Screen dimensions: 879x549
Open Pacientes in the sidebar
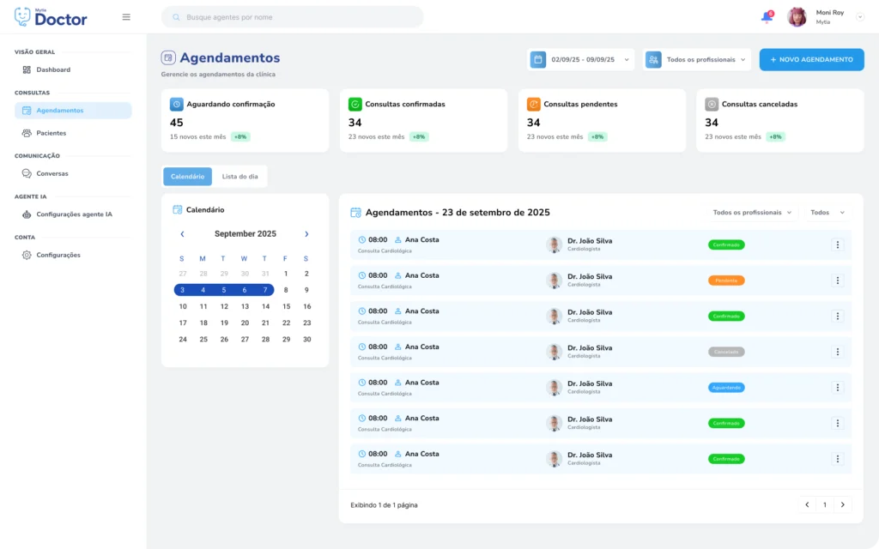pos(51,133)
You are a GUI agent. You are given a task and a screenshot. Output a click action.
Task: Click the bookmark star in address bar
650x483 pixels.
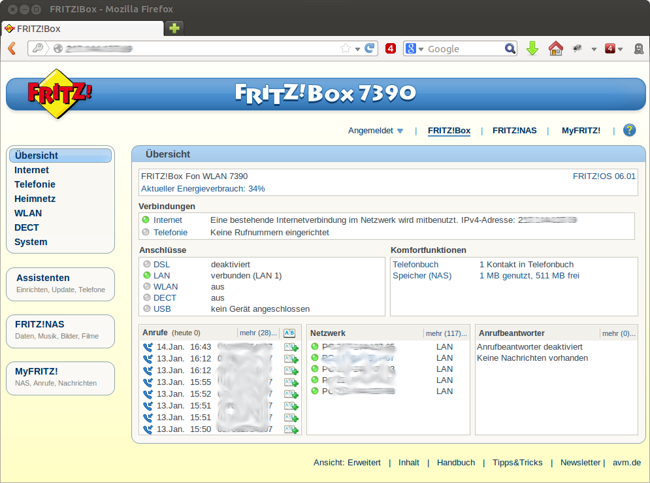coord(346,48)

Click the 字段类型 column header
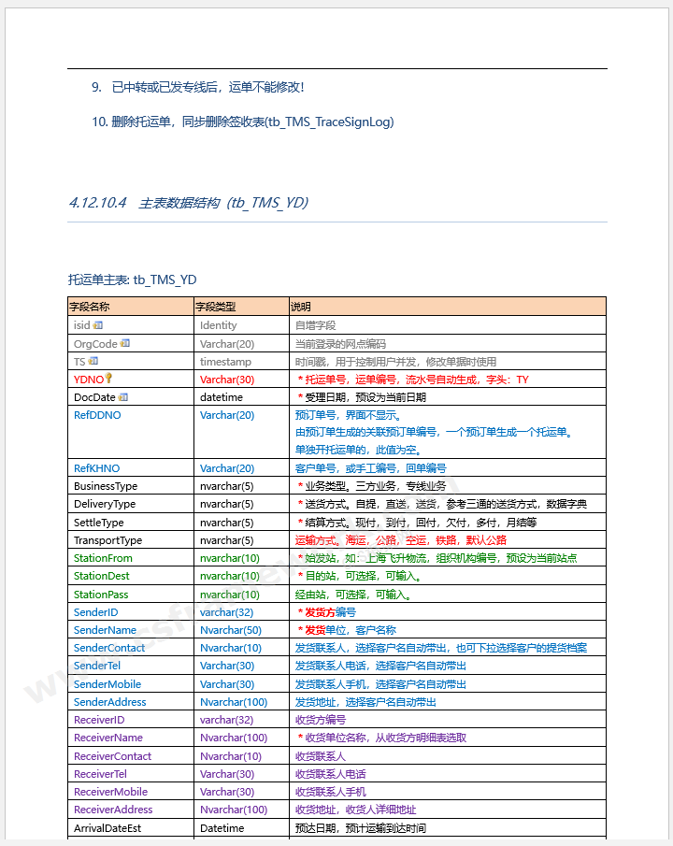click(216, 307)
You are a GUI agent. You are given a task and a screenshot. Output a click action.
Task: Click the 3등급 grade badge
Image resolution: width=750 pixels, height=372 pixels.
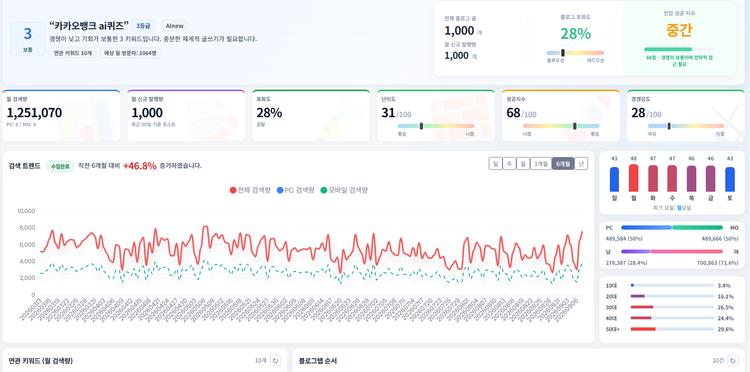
...
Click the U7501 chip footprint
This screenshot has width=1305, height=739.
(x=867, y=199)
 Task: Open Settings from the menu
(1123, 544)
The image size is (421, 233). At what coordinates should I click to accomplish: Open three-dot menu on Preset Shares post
---
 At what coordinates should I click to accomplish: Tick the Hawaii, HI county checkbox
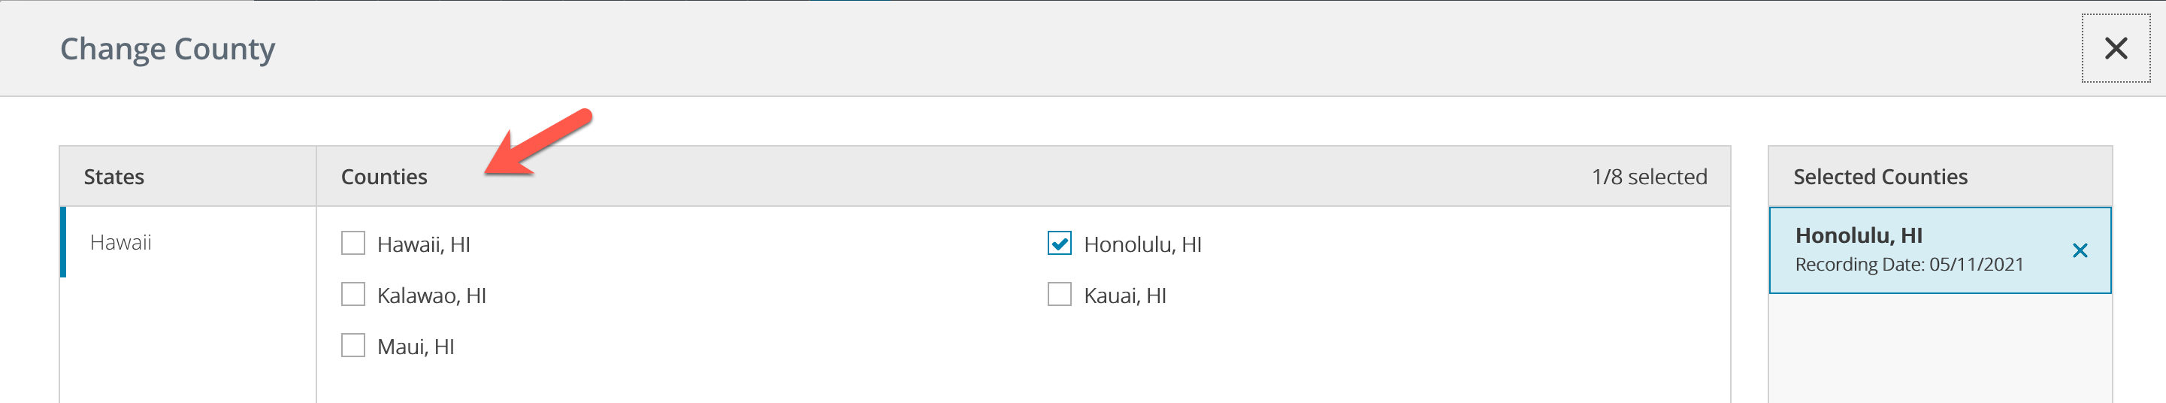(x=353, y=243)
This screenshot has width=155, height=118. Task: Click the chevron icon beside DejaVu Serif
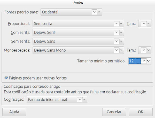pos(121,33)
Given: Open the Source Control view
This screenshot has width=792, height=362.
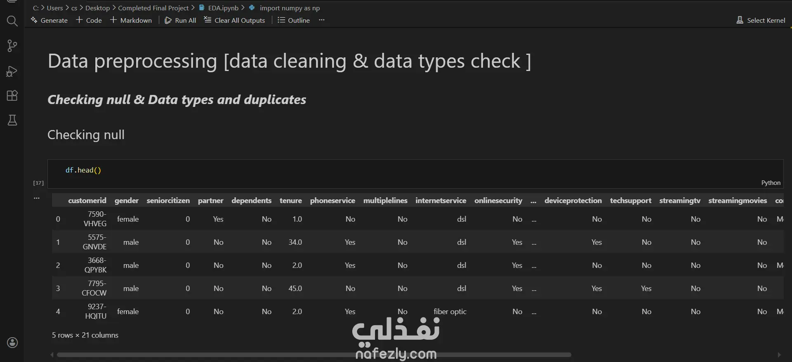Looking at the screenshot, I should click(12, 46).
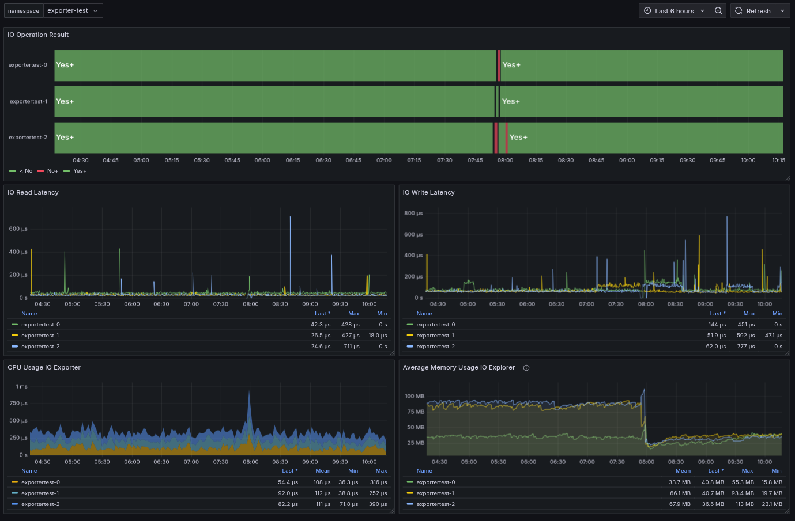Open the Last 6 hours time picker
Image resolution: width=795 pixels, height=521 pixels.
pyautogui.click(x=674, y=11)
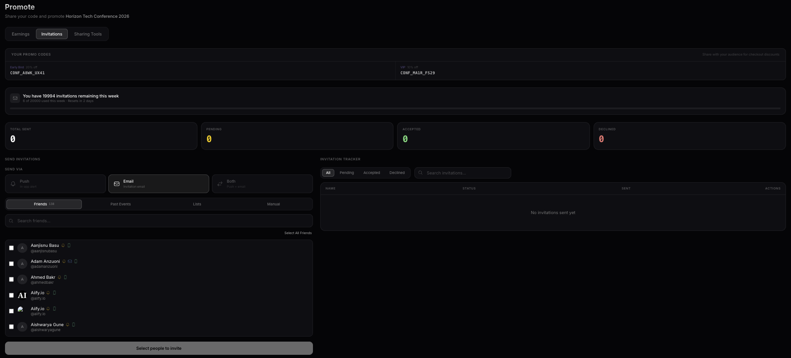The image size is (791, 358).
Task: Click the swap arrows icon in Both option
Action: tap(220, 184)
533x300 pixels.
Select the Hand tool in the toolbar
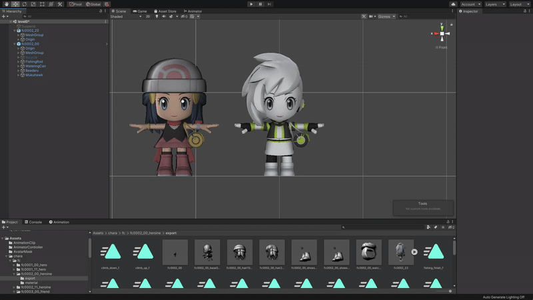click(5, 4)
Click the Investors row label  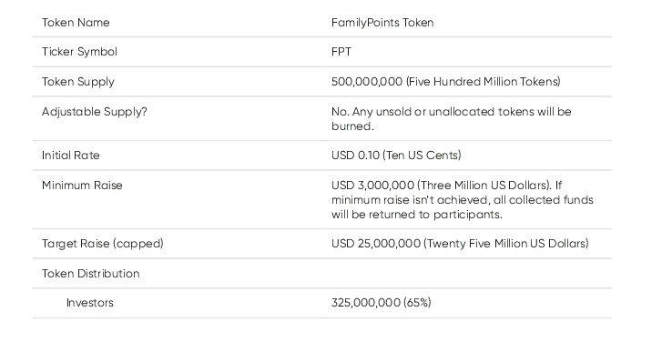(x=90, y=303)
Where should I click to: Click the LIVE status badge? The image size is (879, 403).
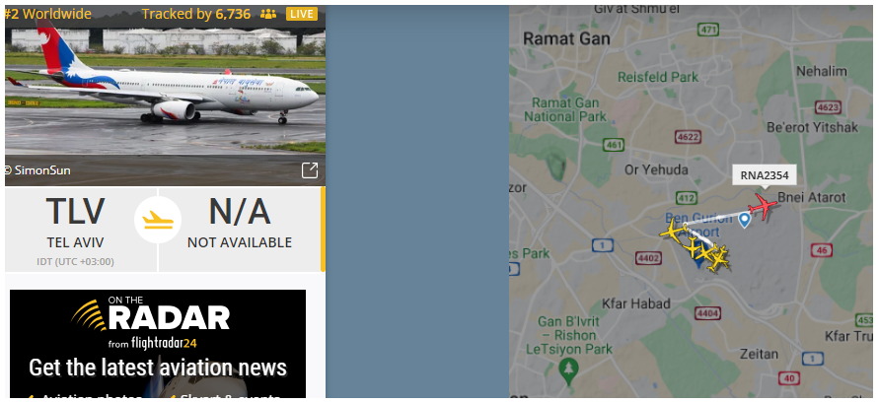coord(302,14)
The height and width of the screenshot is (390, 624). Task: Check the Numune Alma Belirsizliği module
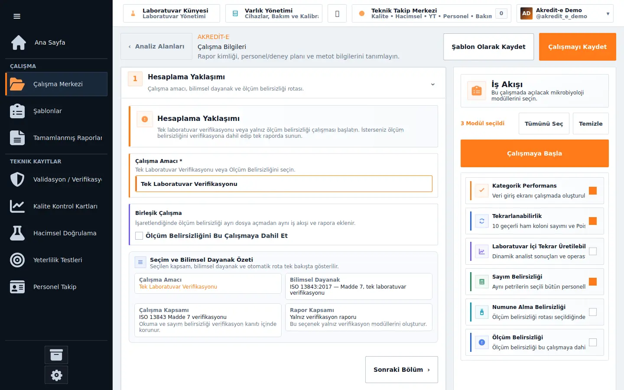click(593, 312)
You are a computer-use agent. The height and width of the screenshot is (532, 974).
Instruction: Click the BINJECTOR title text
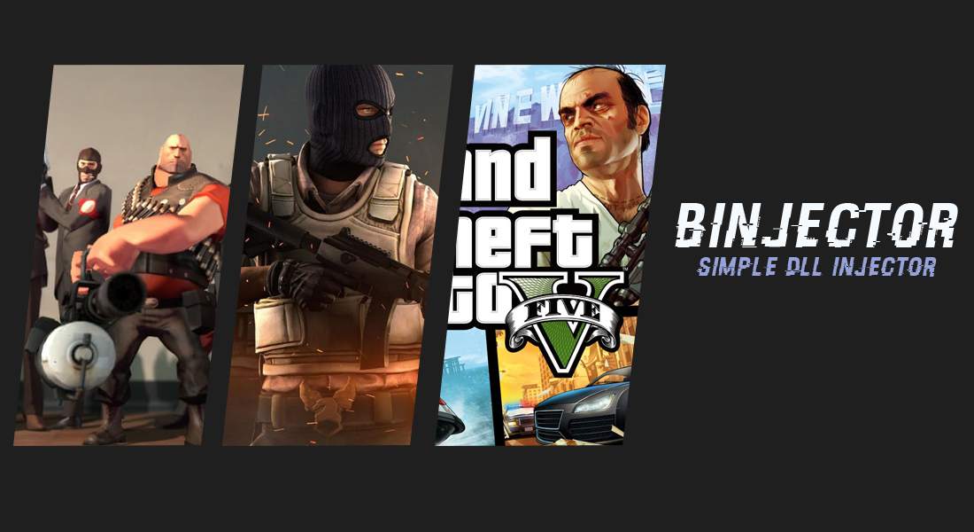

[Task directions]: Would you please repeat only the lines above, beginning at the one that has "Where should I" and stopping after the one that has "Instruction: Click the BINJECTOR title text", exactly and with no pictures?

[Answer to this exercise]:
Where should I click to: Click the LIVE status badge? The image size is (879, 403).
coord(302,14)
The height and width of the screenshot is (390, 624). Task: Check the Numune Alma Belirsizliği module
click(593, 312)
You are a computer-use agent. The height and width of the screenshot is (532, 974).
Instruction: Click the BINJECTOR title text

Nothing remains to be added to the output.